Thursday, June 19, 2008

Forced segues

-Gawker on the Weekly Standard on Hyde Park. Huh?

-On the topic of 'huh,' today was Day 1 of teaching myself Dutch. Ik ben extremely confused by the word order, but as skilled as ever at rote memorization of verb conjugations. Give me a language and a stack of index cards... But, as I learned when showing off my new Dutch skills to Jo, I am still incapable of pronouncing a single word of this language.

-Quite possibly, the problem is that I am too short to speak Dutch. Both the Dutch and the Flemish are ridiculously tall. This is my attempt at a segue into Amber's post (and the many interesting comments) on the lunacy that is height-extension surgery. To these individuals, the men going berserk because they fail to reach 5'10", I suggest a foray into Flemish cinema. You will soon enough learn that even where everyone is tall, things can be gloomy from time to time.

As for short men not getting dates... who knows? My guess is that (to generalize; comes with the territory) short men don't want to date short women, a) because they don't want short children, and b) because the ability to attract a conventionally 'hot' lady (and such a woman is, apologies to Ms. Portman, tall) is itself a form of compensation. Of course you will not get short women complaining that 'only' tall men like them, except, I'd imagine, in specific cases when a specific short woman likes a specific short man. But in general, this kind of complaint gets classified with 'I'm too small, even the XS at chain stores doesn't fit me,' or, better yet, 'I have two dishwashers.' A thought best kept to one's self.

Women, of course, are not supposed to care about our own height, just weight. Well, to quote the song, I wish I was a little bit taller. Not to attract men--on the subway in the summer, there's more male attention than any woman could possibly appreciate--but so that, for once, I would get the right of way on a crowded sidewalk. It has never happened, because everyone is taller than I am, and the taller person gets the right of way. This sounds unimportant but in lower Manhattan, it would make all the difference in the world.

-Speaking of lower Manhattan, the keffiyeh is now officially over, because I saw two very obviously Modern Orthodox high school girls wearing them. It is now just a trendy scarf, whatever attachment it was supposed to have with an accompanying trendy cause is now a thing of the past.

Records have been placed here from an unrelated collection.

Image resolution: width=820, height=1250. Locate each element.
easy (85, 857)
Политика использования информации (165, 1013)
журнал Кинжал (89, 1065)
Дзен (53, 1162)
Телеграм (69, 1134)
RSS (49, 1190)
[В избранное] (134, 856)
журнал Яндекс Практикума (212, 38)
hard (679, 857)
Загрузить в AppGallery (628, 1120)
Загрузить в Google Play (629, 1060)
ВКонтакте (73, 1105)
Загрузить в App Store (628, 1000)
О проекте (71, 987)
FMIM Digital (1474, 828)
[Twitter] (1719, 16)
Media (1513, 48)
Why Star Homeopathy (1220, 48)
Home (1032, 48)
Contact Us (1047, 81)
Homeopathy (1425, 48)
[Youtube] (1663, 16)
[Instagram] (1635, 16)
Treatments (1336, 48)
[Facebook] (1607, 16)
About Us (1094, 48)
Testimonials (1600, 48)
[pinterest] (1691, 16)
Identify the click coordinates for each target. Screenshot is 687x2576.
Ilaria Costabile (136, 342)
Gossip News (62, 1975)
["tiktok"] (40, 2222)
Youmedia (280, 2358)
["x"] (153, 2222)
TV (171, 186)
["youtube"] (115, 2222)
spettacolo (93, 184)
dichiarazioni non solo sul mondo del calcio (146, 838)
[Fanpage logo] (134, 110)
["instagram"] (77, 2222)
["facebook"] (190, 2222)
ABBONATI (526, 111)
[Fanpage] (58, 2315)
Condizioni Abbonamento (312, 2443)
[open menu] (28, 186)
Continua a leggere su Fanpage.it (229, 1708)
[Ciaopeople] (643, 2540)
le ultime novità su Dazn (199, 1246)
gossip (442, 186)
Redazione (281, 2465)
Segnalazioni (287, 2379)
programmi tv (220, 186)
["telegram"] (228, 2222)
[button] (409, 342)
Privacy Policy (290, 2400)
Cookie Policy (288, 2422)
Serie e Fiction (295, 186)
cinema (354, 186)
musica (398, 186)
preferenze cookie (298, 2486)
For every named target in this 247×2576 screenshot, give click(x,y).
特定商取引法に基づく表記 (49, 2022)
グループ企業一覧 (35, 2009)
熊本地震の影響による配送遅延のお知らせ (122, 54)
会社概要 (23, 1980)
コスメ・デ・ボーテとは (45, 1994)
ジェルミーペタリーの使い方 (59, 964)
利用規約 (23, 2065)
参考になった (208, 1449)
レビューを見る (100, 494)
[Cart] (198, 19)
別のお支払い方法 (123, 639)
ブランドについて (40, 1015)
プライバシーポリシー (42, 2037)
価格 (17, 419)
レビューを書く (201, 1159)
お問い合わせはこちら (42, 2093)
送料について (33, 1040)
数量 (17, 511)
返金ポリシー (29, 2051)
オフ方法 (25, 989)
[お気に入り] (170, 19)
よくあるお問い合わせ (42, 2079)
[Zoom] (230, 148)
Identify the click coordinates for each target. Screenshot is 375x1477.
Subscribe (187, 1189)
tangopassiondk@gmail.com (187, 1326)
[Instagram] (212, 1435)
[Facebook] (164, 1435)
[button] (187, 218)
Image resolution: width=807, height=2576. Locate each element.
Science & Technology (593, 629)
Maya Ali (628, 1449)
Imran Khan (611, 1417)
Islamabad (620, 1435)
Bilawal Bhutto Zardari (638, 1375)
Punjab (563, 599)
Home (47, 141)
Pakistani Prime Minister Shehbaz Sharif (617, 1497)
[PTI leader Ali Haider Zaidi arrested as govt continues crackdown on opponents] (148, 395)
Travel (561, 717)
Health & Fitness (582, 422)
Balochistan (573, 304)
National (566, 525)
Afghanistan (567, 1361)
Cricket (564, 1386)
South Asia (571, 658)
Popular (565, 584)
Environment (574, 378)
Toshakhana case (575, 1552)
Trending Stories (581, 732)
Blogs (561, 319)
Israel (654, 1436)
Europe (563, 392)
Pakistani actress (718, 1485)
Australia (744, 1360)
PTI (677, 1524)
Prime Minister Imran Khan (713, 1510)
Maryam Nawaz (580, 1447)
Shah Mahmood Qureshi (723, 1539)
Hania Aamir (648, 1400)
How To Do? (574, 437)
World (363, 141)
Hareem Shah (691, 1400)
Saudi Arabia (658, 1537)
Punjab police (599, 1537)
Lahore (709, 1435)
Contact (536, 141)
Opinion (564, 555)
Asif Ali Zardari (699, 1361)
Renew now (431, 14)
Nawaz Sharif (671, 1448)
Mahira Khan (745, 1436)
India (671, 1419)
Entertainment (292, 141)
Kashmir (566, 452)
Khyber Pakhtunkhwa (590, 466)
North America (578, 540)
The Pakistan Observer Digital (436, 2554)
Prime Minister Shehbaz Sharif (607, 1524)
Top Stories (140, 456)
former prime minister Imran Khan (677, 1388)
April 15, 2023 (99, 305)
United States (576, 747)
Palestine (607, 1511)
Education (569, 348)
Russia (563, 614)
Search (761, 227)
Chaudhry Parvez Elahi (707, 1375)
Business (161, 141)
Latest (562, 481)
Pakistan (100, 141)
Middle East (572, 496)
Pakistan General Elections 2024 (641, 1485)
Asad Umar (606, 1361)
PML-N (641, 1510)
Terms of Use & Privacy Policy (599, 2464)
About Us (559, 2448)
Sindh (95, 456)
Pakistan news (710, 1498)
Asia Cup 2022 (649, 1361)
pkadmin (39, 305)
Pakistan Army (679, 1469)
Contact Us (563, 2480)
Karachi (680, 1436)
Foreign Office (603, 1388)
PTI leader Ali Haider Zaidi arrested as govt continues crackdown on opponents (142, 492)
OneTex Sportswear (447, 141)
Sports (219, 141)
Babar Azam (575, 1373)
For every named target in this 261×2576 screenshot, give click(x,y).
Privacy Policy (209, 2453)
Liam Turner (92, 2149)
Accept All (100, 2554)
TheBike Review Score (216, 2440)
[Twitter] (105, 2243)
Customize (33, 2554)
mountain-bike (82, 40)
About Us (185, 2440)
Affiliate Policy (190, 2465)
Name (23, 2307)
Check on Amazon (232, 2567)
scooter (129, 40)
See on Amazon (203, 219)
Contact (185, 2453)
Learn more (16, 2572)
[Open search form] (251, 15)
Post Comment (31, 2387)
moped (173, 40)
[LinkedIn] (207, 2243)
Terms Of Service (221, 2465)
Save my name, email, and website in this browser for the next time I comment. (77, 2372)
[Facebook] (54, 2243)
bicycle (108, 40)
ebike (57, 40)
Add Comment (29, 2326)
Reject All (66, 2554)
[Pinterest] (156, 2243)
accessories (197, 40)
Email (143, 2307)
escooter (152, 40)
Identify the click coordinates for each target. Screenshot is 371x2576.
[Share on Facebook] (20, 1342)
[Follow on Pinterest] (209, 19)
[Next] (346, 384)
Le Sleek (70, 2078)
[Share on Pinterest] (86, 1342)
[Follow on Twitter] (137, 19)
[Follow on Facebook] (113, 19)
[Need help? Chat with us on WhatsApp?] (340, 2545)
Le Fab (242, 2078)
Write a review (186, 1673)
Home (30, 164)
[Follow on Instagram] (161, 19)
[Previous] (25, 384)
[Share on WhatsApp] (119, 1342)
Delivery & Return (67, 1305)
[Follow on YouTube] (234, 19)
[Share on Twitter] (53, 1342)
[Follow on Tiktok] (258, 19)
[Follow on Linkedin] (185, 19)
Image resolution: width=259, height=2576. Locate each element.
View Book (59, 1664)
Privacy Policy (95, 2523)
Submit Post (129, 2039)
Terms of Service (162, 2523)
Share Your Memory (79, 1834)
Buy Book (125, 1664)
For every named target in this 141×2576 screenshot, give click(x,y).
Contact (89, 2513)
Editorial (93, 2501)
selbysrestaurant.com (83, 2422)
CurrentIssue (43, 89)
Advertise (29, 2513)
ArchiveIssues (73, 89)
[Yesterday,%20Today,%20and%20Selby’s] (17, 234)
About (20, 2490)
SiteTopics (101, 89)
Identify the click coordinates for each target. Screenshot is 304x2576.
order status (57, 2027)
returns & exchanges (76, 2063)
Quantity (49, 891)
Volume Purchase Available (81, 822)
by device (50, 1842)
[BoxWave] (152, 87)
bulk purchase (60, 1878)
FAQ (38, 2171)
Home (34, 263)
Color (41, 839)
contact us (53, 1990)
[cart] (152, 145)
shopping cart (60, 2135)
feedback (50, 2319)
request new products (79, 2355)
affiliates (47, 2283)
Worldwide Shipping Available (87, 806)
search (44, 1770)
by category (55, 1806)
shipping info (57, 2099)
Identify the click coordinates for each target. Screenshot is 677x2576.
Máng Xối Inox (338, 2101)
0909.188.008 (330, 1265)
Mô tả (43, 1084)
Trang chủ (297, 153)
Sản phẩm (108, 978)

-And finally, on the subject(s) of gender and politics, I finished the Coontz book, The Way We Never Were, whose title I seem to have gotten wrong in my last post on the subject. If it had been about how the traditional family as social conservatives imagine it never really existed, then it would have been amazing. Instead, while she does address this (and has, quite well, more recently), there were a lot, a lot, of mentions of how much better things would be if Americans would only look to contemporary (1990s) Europe, or better yet to precolonial-period Native Americans, and model our families after theirs. So much for trying to convince a right-wing, center-right, or even centrist audience of her arguments. That Scandinavia is fantastic does not make me want a village raising my (theoretical) child. But moreover, her refusal to attribute any antisocial behavior to personal or communal failings--unless the behavior is exhibited by white, Protestant, middle-class heterosexual men--brings a good amount of the book into the territory of Left that reminds me why I would feel uncomfortable with that label.

Coontz fails to address the "Sex and the City" question, that is, what to make of the many women--some fictitious, some not--who want nothing more than a 'traditional' family, but through their own misunderstandings of/halfway approach to feminism, end up single and menopausal. Granted in 1992, one would have to have been remarkably prescient to mention "Sex and the City," but the phenomenon it explores was not invented with Carrie and Big. Whether or not we should, by an abstract feminist standard, most women I know--and, I'd say, most men--want good ol' hetero monogamy for themselves, even while most are plenty accepting of other routes for those that ideal would not satisfy. Regardless of why we want this, we do, so in this sense, a turn 'backwards'--albeit one that allows for change, encouraging, for example, legally-recognized gay marriage--is less intrusive than suggesting we abandon the nuclear family altogether.